**Problem details**.
Among the entries below, copy every line that carries the word "will".

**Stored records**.
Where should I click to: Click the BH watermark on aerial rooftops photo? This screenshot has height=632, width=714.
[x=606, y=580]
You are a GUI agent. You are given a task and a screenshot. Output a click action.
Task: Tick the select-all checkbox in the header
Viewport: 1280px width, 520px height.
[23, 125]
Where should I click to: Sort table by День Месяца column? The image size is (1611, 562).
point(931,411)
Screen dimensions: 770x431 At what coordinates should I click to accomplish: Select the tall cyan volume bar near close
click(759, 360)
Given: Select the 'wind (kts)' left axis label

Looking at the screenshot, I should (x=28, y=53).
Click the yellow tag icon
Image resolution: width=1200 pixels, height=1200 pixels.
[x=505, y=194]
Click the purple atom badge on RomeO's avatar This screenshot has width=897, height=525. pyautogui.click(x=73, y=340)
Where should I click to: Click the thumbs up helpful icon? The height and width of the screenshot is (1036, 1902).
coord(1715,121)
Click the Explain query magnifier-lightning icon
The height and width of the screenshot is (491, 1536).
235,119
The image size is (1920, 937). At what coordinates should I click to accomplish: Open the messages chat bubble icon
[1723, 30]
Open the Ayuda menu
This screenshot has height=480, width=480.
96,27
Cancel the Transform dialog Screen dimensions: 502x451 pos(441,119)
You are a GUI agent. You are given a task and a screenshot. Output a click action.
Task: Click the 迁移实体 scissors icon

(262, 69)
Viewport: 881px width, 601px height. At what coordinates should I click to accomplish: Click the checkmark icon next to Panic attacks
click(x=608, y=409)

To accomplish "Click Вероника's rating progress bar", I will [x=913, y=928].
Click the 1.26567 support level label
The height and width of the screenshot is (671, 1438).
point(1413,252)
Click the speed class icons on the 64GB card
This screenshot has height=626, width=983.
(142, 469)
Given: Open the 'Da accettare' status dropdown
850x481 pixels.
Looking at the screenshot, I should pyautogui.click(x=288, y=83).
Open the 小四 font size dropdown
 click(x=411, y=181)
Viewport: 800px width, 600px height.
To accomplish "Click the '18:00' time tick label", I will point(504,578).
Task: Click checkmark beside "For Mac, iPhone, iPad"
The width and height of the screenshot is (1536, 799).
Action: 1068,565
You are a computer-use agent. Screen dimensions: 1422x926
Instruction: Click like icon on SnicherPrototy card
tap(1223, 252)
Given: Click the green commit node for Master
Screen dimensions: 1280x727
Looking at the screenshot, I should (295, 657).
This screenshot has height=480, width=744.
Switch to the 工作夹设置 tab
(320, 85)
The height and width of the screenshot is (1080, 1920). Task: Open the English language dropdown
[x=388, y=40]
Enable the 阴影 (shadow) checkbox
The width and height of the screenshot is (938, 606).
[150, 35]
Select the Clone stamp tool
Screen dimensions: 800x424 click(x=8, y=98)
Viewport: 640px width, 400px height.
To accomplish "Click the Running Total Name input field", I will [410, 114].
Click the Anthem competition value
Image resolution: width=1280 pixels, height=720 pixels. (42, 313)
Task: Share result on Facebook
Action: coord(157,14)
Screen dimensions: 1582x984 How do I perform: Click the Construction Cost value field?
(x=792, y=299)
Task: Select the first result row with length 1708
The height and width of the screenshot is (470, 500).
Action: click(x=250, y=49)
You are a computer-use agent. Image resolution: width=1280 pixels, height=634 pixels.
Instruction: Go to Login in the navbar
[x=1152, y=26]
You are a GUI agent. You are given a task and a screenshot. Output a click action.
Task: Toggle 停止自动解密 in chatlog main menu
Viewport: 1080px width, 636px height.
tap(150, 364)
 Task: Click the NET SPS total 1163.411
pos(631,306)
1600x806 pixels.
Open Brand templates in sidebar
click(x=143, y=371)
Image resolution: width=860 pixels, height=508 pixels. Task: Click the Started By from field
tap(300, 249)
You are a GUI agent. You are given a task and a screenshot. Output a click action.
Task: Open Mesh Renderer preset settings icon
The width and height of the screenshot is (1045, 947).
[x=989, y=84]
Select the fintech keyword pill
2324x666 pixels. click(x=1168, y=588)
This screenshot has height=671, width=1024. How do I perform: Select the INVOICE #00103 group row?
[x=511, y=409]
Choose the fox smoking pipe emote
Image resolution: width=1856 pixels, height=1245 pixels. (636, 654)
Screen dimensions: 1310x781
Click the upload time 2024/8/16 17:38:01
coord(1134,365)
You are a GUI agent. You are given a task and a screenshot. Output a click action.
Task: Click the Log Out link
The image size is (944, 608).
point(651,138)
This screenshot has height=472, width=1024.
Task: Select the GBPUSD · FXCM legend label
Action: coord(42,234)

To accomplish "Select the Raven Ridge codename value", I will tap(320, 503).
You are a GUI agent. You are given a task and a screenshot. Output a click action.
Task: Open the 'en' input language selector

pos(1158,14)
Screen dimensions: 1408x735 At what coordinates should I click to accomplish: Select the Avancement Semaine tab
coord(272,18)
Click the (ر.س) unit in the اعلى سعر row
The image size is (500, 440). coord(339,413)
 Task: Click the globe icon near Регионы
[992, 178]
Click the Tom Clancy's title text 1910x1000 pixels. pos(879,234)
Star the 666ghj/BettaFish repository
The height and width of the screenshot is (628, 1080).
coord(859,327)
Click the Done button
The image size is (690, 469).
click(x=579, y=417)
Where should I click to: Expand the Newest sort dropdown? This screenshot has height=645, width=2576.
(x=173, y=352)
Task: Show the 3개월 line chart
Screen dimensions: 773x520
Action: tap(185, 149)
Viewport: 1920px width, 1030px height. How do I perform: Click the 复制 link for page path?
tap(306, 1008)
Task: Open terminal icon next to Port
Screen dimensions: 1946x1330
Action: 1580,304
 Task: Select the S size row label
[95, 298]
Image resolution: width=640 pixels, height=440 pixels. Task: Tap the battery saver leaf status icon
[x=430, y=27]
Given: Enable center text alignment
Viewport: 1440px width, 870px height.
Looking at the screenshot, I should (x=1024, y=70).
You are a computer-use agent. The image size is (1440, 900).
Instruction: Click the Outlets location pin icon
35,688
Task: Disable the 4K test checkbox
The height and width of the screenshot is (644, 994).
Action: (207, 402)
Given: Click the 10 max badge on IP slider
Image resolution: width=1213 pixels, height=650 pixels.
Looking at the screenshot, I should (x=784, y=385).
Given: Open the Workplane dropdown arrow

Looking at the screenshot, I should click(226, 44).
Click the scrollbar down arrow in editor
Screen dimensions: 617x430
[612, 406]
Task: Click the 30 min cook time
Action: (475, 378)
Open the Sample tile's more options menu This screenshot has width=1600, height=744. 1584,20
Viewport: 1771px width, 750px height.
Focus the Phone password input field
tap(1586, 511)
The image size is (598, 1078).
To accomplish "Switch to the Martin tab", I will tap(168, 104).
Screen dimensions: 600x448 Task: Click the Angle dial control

**Solution to this task**.
To accomplish "Click Вероника's rating progress bar", I will [x=913, y=928].
To accomplish "Click the '18:00' time tick label", I will point(504,578).
To accomplish "Click the Running Total Name input field", I will [410, 114].
To accomplish "Select the Raven Ridge codename value", I will tap(320, 503).
To accomplish "Switch to the Martin tab", I will tap(168, 104).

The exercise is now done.